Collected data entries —
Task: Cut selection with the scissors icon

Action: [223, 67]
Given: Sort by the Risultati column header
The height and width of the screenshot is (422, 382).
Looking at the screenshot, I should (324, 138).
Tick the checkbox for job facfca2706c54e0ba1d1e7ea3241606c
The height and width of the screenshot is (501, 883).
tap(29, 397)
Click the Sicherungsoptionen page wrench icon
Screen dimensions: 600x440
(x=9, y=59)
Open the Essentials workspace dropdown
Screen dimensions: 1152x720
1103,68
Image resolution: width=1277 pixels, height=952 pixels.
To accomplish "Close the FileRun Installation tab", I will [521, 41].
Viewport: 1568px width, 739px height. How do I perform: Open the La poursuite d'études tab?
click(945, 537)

TASK INSTRUCTIONS — Return the opening line of the data and every line after it through the line containing "Image resolution: width=1277", please, exactly as written and with nothing added.

ANSWER BELOW —
Task: Cut selection with the scissors icon

Action: [223, 67]
Given: Sort by the Risultati column header
The height and width of the screenshot is (422, 382).
Looking at the screenshot, I should (324, 138).
Tick the checkbox for job facfca2706c54e0ba1d1e7ea3241606c
The height and width of the screenshot is (501, 883).
tap(29, 397)
Click the Sicherungsoptionen page wrench icon
Screen dimensions: 600x440
(x=9, y=59)
Open the Essentials workspace dropdown
Screen dimensions: 1152x720
1103,68
Image resolution: width=1277 pixels, height=952 pixels.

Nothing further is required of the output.